Kamis, 13 Maret 2025
Pdt Dr Darwita Purba :

Menganut Budaya Patriarki, Batak Sulit Terapkan Kesetaraan Gender

Redaksi - Rabu, 05 Oktober 2022 20:18 WIB
2.489 view
Menganut Budaya Patriarki, Batak Sulit Terapkan Kesetaraan Gender
Foto : Ist/harianSIB.com
Pdt Dr Darwita Purba.
Simalungun (SIB)

Sistem kekeluargaan patrilineal, menempatkan laki - laki sebagai penerus marga (garis keturunan), memberikan penghargaan lebih kepada laki - laki. Hal ini menimbulkan budaya patriarki yang menempatkan laki - laki pada posisi sentral, sedangkan istri dan anak perempuan diposisikan sebagai kepentingan laki - laki. Akhirnya, budaya ini sulit menerapkan kesetaraan gender berkeadilan.

Pdt DR Darwita Purba, Senin ( 3/10 ) menguraikan beberapa faktor berpengaruh dalam kekerabatan lokal, suku yang menganut sistem kekeluargaan patrilineal dikatakan sulit menerapkan kesetaraan gender berkeadilan. Hal itu juga sudah dikemukakan dalam buku ‘Merajut Asa dengan topik Melucuti Patriarki’.
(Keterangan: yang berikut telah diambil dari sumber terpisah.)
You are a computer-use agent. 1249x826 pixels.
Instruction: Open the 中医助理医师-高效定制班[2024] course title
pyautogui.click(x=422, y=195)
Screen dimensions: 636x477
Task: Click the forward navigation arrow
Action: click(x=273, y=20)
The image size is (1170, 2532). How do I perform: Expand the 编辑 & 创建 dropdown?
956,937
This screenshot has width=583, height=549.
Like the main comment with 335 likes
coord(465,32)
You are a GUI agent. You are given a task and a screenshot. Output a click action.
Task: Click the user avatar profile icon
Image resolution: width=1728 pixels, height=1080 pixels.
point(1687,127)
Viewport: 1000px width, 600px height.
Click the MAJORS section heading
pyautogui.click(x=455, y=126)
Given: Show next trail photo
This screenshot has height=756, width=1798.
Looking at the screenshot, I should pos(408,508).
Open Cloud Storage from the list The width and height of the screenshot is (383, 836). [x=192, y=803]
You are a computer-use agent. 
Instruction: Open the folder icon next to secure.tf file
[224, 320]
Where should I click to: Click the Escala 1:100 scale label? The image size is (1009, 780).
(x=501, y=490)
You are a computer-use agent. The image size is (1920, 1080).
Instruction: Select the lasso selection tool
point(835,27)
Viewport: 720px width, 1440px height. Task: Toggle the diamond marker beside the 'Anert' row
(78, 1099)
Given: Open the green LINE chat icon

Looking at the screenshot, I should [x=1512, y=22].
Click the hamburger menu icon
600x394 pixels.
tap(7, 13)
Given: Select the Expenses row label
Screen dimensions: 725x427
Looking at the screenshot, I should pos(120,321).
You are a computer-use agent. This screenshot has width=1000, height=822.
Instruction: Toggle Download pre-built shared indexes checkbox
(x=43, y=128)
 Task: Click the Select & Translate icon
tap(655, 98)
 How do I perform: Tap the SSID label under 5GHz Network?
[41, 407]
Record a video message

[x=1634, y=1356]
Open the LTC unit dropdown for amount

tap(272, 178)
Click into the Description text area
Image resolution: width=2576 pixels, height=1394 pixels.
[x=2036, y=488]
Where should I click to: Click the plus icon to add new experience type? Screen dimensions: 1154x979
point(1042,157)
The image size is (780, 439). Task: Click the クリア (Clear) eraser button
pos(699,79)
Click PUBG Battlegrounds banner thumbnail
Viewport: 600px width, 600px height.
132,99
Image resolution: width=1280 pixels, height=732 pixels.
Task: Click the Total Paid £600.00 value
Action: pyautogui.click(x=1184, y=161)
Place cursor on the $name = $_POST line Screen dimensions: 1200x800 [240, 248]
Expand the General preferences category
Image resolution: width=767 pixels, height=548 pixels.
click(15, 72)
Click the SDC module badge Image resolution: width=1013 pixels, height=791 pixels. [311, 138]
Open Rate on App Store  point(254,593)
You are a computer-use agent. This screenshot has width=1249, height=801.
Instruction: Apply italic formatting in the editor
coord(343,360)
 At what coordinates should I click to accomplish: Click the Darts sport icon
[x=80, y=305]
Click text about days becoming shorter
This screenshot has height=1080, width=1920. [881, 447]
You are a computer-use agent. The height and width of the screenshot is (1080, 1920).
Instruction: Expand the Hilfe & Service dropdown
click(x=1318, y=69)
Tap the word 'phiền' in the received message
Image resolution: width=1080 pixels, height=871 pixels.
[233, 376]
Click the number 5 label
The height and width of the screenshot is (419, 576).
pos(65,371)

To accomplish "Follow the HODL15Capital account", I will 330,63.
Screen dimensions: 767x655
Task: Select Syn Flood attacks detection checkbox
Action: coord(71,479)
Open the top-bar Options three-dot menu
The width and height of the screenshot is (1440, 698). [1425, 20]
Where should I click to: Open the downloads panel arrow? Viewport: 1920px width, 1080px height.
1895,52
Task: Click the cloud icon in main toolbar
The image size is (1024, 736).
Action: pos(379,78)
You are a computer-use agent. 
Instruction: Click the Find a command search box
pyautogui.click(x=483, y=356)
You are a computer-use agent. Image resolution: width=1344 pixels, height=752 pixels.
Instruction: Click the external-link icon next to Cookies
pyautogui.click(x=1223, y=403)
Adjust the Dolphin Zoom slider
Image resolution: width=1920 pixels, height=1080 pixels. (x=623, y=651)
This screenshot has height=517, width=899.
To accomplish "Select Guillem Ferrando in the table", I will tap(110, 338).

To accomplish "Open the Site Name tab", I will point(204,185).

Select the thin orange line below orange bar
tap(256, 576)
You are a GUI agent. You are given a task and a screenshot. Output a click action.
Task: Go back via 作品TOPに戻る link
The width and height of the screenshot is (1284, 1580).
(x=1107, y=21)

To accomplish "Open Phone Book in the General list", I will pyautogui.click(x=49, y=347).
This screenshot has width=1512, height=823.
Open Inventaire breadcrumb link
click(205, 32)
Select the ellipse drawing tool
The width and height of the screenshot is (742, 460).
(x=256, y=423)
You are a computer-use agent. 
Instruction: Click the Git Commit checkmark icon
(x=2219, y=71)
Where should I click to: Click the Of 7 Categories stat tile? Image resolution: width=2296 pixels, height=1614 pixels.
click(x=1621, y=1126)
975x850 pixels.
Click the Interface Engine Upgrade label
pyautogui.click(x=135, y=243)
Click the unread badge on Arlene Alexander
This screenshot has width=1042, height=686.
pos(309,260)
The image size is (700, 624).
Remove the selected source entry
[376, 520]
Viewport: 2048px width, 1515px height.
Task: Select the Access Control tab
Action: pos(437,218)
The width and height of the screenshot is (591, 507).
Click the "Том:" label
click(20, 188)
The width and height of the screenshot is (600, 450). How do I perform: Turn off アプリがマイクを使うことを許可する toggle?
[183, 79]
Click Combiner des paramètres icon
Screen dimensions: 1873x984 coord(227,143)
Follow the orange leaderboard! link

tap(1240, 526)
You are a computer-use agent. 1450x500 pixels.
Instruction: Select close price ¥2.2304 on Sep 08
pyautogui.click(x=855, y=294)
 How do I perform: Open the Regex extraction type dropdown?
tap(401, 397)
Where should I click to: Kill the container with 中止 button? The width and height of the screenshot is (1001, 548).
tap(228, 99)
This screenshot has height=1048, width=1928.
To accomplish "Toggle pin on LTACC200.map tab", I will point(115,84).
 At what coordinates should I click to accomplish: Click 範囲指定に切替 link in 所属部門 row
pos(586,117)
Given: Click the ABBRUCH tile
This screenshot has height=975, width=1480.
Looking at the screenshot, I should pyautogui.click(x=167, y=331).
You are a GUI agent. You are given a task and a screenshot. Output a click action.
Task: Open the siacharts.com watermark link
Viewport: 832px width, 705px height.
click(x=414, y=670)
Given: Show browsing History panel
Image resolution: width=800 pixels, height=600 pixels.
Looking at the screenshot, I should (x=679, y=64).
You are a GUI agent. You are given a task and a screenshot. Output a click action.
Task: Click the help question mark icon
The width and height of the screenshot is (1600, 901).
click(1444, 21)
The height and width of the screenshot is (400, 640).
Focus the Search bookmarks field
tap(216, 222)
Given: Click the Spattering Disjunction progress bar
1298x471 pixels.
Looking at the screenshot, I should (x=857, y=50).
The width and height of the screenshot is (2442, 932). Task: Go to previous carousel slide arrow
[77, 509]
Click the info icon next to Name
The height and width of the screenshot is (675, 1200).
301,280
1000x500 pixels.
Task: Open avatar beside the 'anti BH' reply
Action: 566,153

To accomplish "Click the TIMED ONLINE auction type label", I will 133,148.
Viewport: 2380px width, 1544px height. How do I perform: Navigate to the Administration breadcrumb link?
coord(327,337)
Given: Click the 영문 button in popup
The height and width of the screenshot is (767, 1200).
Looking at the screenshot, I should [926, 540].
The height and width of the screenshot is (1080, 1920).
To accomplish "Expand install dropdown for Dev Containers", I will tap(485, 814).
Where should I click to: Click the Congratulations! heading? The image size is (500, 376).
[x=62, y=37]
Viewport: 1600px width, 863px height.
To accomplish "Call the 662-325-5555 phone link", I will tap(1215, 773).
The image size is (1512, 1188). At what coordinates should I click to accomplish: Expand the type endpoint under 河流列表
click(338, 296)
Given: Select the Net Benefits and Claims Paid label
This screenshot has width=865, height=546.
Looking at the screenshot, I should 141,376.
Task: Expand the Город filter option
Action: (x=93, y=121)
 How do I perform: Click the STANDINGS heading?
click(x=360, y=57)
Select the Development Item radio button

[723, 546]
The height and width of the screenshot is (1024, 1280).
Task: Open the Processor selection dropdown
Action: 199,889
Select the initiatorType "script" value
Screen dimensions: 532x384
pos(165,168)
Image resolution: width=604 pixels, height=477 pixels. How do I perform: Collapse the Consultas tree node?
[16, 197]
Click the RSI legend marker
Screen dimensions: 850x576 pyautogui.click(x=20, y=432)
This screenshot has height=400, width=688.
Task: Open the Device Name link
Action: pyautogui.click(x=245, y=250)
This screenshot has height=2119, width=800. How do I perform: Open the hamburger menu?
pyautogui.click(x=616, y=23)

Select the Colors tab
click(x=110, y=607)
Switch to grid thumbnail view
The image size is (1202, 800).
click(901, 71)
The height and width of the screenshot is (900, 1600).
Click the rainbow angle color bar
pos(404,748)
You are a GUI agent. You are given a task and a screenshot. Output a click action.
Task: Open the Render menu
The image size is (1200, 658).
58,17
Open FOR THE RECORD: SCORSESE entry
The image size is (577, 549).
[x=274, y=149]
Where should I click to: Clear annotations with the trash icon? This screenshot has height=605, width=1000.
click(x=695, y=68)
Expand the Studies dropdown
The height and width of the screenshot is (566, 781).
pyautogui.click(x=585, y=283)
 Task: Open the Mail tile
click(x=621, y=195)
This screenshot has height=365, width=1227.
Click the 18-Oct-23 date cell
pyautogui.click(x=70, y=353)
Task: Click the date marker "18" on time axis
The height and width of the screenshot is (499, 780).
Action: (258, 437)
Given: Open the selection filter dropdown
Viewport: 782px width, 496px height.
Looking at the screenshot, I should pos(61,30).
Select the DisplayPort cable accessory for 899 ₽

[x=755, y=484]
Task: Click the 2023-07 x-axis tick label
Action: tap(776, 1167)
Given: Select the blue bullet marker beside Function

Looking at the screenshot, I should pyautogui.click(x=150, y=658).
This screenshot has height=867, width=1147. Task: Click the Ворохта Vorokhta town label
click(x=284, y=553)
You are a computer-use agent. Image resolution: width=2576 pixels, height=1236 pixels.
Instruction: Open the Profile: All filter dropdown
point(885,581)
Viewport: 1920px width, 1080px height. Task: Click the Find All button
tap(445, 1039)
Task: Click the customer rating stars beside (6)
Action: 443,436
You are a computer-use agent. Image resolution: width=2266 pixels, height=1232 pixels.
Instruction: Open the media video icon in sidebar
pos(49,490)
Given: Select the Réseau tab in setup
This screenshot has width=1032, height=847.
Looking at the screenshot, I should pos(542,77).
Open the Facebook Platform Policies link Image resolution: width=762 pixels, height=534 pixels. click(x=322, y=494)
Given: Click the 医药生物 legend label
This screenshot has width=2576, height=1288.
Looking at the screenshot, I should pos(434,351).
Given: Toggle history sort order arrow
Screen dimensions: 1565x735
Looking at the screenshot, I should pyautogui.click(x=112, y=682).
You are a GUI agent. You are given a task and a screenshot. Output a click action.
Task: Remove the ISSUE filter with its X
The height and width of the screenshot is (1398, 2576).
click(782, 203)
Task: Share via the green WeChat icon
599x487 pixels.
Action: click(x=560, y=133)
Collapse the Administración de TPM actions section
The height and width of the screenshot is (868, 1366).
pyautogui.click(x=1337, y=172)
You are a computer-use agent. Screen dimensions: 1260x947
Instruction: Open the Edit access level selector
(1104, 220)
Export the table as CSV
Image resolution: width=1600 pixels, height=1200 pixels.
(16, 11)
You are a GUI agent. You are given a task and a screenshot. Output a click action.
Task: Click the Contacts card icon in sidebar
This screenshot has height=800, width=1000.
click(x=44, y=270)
Sumatera Utara dinilai merupakan satu daerah di Indonesia merupakan ladang subur patriarki karena beberapa etnis asli penghuninya seperti Toba, Simalungun, Karo, Pakpak dan Mandailing serta Nias dikatakan menganut sistim kekeluargaan partrilineal.

Sistem kekerabatan patrilineal ini menjadi tulang punggung dalam masyarakat Batak, laki - laki berperan penting membentuk kelompok kekerabatan, dianggap lebih berharga dibanding dengan keberadaan perempuan.

Akhirnya, sistem patrilineal menciptakan budaya patriarki, sebagai sebuah sistim struktur dan praktik sosisal di mana laki - laki mendominasi dan di sisi lain mengeksploitasi perempuan, katanya.

Berdasarkan penamaan yang diberikan Belanda (Toba, Simalungun, Pakpak, Karo, Mandailing) disebut Batak, memiliki filosopi kehidupan yakni di Toba adalah Dalihan Na Tolu (tungku kaki tiga), di Simalungun adalah Tolu Sahundulan (tiga duduk bersama) menggambarkan keberadaannya terdiri dari unsur hula - hula (keluarga dari pihak istri), dongan sabutuha (satu marga) dan boru (keluarga dari pihak menantu) ketiga unsur itu dianggap memiliki peran penting dan kedudukan yang sama menopang kekuatan besar.[br]



Namun, dalam praktek sehari - hari kedudukan dan posisi ketiga unsur tersebut dikatakan berbeda. Misalnya, status kedudukan hula - hula dianggap memiliki wibawa, mewah, kemuliaan dan bahkan kekuasaan sehingga pihak boru sering minta restu atau tuah dari pihak hula - hula.

Posisi perempuan Batak selalu dilihat sebagai anak perempuan dari bapak, istri adalah pendamping suami dan ibu melahirkan anak.

Dengan demikian, keberadaan perempuan Batak dikatakan tidak berdiri secara utuh tetapi justru melekat pada laki - laki.

Di dalam silsilah Batak (marga atau garis keturunan), anak perempuan dikatakan invisible (tidak terlihat) dengan alasan anak perempuan akan menikah dengan marga lain. Tetapi, dalam silsilah suami pun perempuan tidak kelihatan. Hanya saudara laki - laki dan bapak dari perempuan tersebut yang lebih dihormati.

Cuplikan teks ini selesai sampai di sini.